TRECHO DE ORIGEM ->
"""
Instrumentos de tortura |
Podemos questionar os dados até por amostragem visual, mas é preferível identificarmos na própria proporção de negros que se auto declaram como tal a necessidade de entendermos os motivos que cercam esse reconhecimento da própria identidade.
Uma cidade que no censo de 2000 possuía cerca de 15% de sua população se auto declarando negra, cerca de 16% da população na época, perdeu população negra ou a própria auto imagem da cidade influencia o reconhecimento da própria etnia por parte da população?
A dúvida é pertinente se observarmos a própria composição étnica dos cargos da administração municipal, onde não há um negro sequer.
O que mudou na cidade que em 1814 possuía cerca de 25 mil negros, entre escravizados e livres, para 32 mil brancos; Em 2000 possuía cerca de 16% de sua população se reconhecendo negra e em 2010 esse percentual caiu para menos de 10% de reconhecimento entre negros e pardos?
Será que a população negra de Pelotas diminuiu, na contramão da população brasileira, ou será que a pressão da imagem da cidade, branca e cosmopolita, propagandeada nos cartazes, nas festas e eventos oficiais, na ideia da “Princesa do Sul” das charqueadas, onde fica o museu da Baronesa Branca e não o Fica Ahí Prá Ir Dizendo, impõe também uma ideia de que a cor negra não é exatamente algo que seja interessante adotar como identidade?
"""
DADOS EXTRAÍDOS ->
"""
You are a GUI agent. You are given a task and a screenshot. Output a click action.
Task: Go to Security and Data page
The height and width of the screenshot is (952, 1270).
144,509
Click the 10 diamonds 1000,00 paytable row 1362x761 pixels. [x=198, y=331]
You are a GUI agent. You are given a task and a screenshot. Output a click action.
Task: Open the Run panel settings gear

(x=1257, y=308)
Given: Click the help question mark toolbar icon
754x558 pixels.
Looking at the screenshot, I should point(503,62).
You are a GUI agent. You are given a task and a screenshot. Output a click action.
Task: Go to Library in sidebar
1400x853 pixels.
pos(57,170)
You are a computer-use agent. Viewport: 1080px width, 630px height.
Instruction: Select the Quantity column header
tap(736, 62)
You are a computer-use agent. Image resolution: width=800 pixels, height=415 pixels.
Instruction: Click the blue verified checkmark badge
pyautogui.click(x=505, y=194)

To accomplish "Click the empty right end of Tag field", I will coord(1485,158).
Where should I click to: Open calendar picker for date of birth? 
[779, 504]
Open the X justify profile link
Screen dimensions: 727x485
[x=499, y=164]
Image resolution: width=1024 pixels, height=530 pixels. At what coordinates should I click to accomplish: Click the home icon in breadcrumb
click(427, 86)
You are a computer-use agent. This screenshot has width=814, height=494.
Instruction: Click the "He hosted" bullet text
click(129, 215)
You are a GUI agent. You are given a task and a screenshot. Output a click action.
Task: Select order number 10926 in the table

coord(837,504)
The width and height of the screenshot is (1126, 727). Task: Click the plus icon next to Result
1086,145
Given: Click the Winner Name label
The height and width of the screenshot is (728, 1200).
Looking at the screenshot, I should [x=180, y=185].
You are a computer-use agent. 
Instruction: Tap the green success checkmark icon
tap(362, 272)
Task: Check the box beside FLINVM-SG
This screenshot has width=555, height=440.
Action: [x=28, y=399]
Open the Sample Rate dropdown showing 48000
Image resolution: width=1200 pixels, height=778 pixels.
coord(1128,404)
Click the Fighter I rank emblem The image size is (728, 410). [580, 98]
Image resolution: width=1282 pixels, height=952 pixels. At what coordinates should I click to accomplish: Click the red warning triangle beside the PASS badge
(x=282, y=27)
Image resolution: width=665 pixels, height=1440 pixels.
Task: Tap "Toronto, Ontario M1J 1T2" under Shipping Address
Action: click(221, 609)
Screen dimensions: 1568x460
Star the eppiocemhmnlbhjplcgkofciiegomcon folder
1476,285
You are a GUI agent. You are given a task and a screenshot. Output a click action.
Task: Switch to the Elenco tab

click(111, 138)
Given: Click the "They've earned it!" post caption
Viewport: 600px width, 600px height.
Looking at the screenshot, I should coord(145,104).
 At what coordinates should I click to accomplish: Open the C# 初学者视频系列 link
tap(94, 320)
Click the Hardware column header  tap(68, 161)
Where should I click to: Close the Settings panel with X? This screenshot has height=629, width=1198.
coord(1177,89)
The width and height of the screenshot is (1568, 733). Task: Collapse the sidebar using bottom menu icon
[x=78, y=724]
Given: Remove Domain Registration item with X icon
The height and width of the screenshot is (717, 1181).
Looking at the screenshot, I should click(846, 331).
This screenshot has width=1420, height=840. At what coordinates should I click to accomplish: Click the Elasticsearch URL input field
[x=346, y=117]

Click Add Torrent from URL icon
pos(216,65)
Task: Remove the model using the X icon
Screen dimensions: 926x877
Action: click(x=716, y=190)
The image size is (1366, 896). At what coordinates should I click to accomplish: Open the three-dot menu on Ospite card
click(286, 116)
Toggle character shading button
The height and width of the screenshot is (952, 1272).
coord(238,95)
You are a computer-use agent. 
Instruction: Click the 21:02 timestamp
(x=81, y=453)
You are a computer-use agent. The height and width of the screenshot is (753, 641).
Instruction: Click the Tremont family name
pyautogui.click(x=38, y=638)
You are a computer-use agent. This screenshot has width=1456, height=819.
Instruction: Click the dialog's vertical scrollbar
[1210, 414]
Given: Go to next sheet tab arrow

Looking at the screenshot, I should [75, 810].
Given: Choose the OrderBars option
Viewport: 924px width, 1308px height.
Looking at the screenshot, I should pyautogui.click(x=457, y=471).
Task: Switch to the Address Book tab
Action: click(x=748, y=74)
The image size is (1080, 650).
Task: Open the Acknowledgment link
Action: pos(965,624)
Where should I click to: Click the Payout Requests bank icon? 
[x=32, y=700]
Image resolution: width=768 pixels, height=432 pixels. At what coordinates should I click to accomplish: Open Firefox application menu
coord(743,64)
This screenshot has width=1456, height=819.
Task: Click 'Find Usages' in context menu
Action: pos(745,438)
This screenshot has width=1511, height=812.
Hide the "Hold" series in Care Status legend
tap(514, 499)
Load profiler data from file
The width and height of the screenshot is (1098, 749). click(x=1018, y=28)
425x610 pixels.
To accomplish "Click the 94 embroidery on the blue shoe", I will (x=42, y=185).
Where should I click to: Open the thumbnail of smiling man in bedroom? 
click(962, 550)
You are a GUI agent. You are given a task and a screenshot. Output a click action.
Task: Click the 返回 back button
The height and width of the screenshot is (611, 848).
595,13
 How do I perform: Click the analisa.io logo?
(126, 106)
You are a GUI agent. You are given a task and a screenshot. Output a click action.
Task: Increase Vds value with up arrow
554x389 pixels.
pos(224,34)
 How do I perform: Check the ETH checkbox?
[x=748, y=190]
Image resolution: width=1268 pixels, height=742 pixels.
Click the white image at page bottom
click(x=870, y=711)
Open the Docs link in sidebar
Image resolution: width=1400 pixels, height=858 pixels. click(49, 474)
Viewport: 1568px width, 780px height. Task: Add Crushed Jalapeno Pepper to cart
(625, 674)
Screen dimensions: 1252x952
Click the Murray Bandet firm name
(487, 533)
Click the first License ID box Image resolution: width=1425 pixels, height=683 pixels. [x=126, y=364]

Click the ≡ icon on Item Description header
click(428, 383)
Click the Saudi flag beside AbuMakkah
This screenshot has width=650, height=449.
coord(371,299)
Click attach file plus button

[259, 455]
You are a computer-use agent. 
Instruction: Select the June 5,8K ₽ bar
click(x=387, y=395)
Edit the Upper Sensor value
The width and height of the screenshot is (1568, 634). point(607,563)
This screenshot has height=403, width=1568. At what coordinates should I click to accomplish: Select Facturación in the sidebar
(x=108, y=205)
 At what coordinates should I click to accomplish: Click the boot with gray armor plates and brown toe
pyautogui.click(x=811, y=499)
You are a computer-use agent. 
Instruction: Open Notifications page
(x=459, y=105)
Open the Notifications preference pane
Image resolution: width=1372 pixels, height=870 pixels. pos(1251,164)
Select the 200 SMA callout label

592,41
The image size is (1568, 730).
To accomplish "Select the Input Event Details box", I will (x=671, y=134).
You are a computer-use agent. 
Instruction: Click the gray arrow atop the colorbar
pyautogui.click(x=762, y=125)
"""
OBJETIVO ->
Com base no trecho sobre Pelotas:
1. Em 1814, quantos negros e quantos brancos havia na cidade?
2. Quantos negros ocupam cargos da administração municipal?
3. Qual museu fica na cidade, segundo o trecho?
A listagem não é necessária para esta tarefa.

RESULTADO FINAL ->
1. Cerca de 25 mil negros, entre escravizados e livres, e 32 mil brancos.
2. Nenhum.
3. O museu da Baronesa Branca.